The Library was in unexplained darkness, we were kissing, I was so goddamned young [comma at the end. Also, and this I ask as a general reader rather than as a critic, but is this the only reference-to-a-song in this stanza? Because, if that isn't the case, then this is the only one I caught xD] I mistook months for lifetimes.
Waking, I put on Patti Smith, tracing your faces, hearing your voices, replaying moments that made us a tribe lost in the hieroglyphs of youth.
I resurrect the anguish and laughter scattered and outlawed by time gathered again in my mind.

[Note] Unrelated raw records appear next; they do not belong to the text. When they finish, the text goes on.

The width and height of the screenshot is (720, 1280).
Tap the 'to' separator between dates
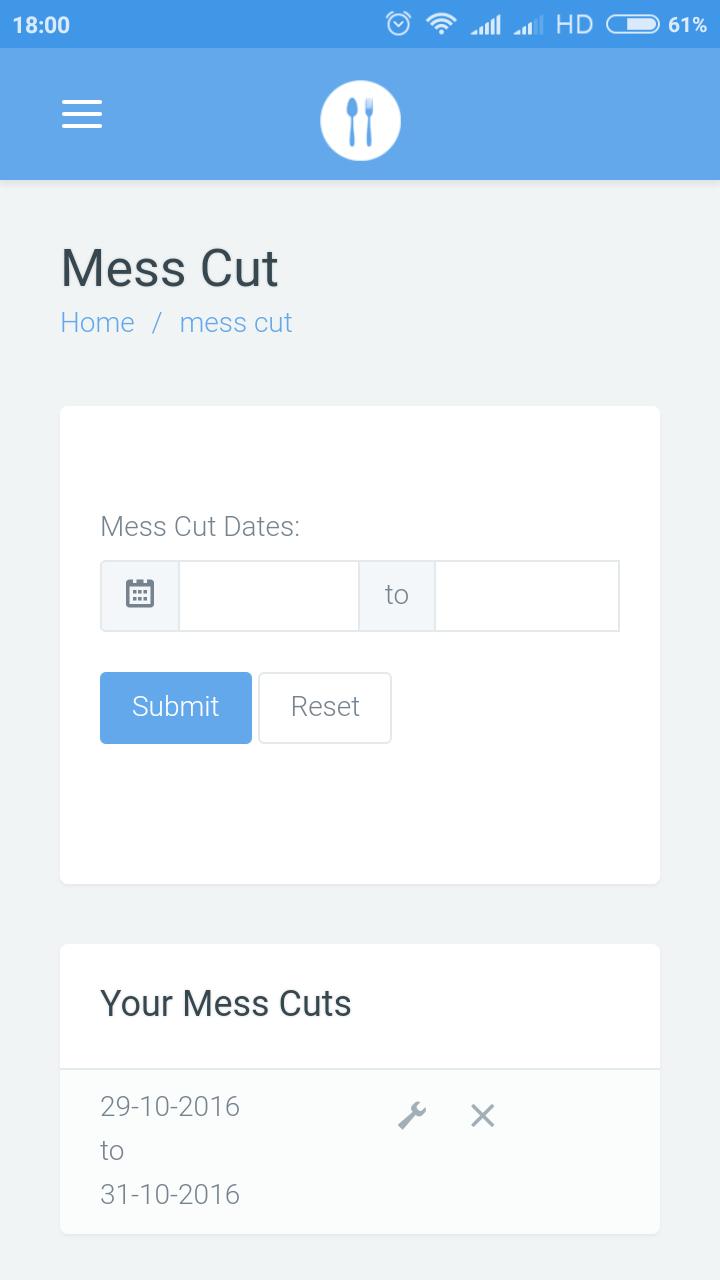click(397, 595)
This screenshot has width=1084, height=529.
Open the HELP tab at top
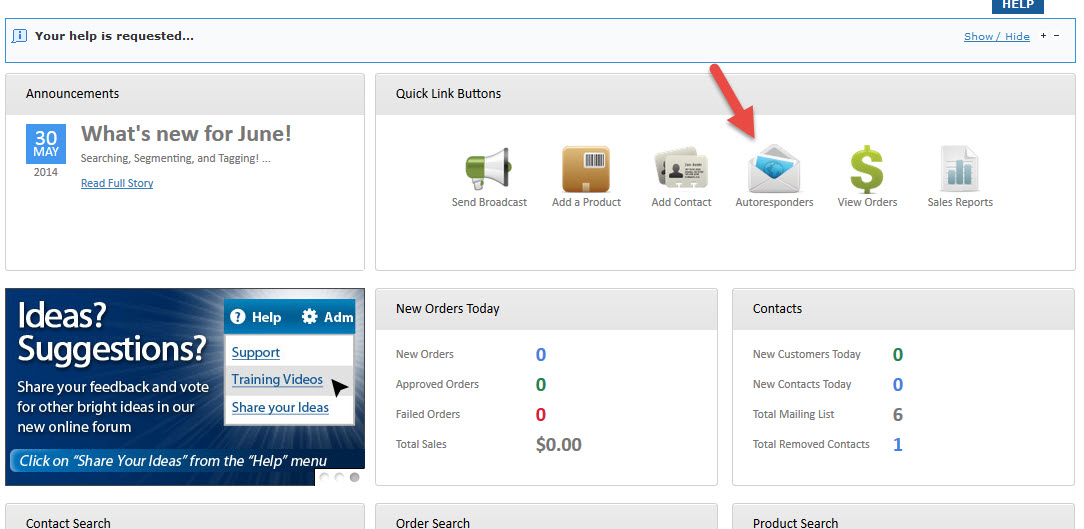point(1017,6)
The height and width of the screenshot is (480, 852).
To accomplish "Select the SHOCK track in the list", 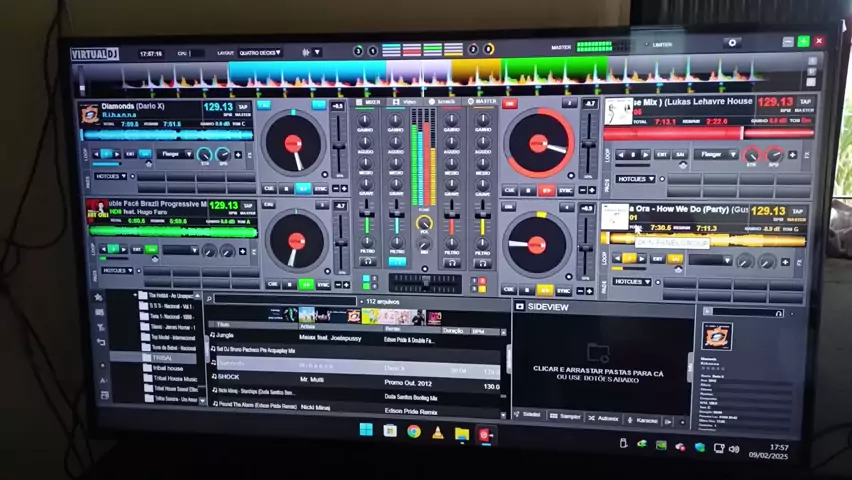I will (x=229, y=377).
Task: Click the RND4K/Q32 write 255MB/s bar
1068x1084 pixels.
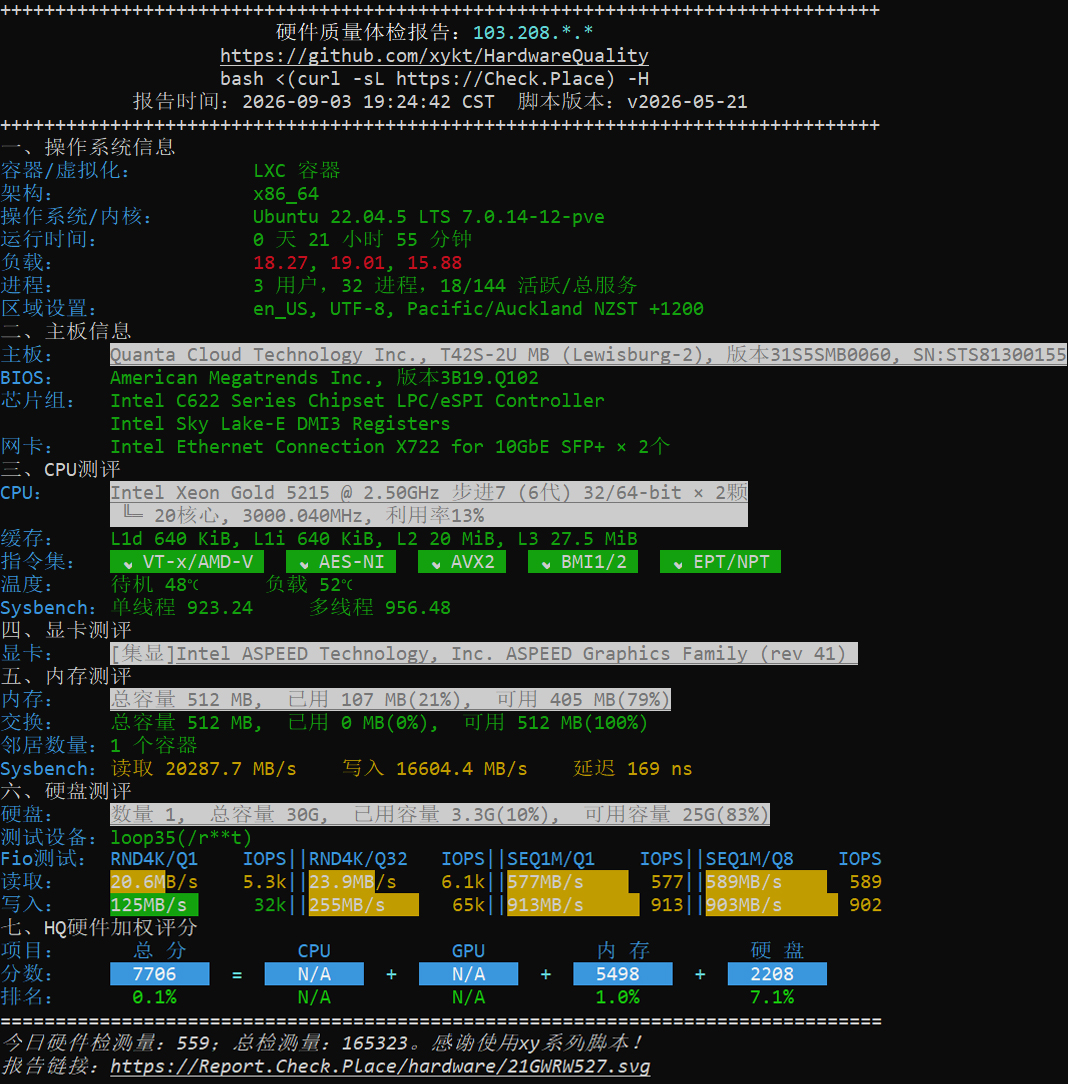Action: click(x=364, y=904)
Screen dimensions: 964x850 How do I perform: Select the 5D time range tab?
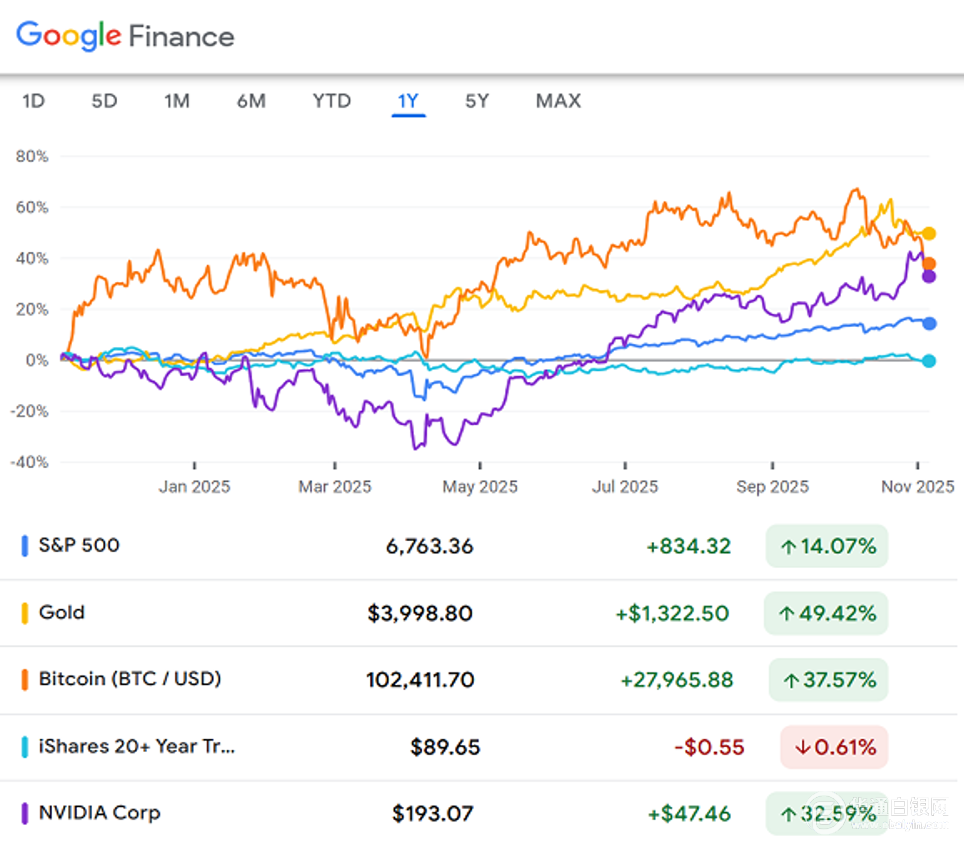click(104, 101)
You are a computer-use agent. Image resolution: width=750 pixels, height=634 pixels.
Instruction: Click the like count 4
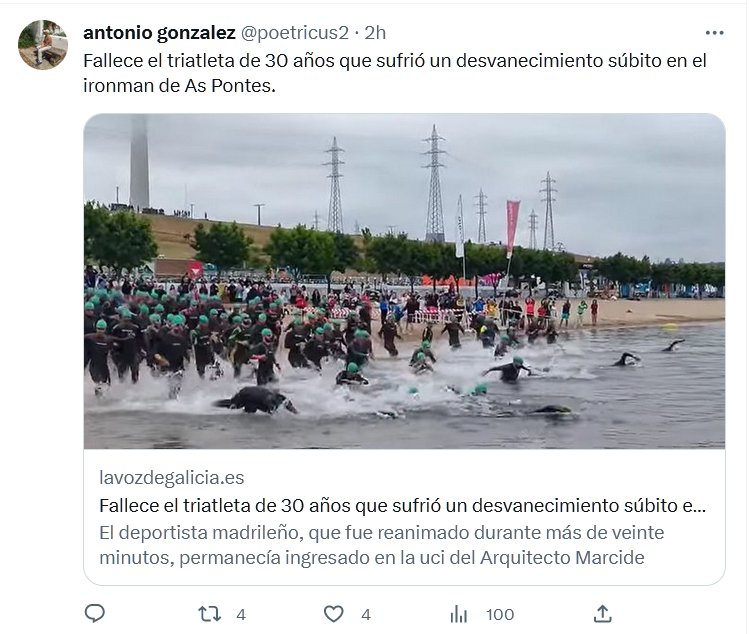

A somewhat Johnsonian note: stanza three, "tracing your faces, hearing your voices, replaying moments" is a bit disunited in terms of imagery, and in a way that speaks less of the poem than it suggests new possibilities for reading. "replaying moments" isn't strictly aural, but with "Patti Smith" and "hearing your voices" it's surely aural, leaving "tracing your faces" isolated as the only visual metaphor in that brief list. Maybe something that involves "groove" or "beat"?
But yeah, overall, that whole "fragmented but whole", lived-through-the-now-vanished-CBGB angle is felt. I'm left wondering if "Loris", "Regie", "Paul", and "Margaret" are people I might actually know, too, like Lester or Greil or Robert or Ellen or "Patti Smith".
Thanks very much for this enlightening critique. I've posted a new version, which I hope doesn't ruin what you like about the previous version, but addresses things that both you and Bryn noted. Trying to do justice to the subjects, but also keep the poem from expanding.
I can't really think of any other group in my life who was so much like a family, if short-lived one (about 5 years), and had such a lasting impact on me. Thus, "a tribe", almost like a paradise that I want to return to, like the Plains Indian Native American prophets who promised the return of the buffalo and their way of life.
_________________________________________________
No wasn't using Patti Smith words on purpose, so that kind of slipped through, but I think it belongs.
I've been editing this, bit by bit. So, no more previous versions, but some significant changes. Feel a bit guilty about pushing it to the top of the recent Posts, but, anyway, there it is.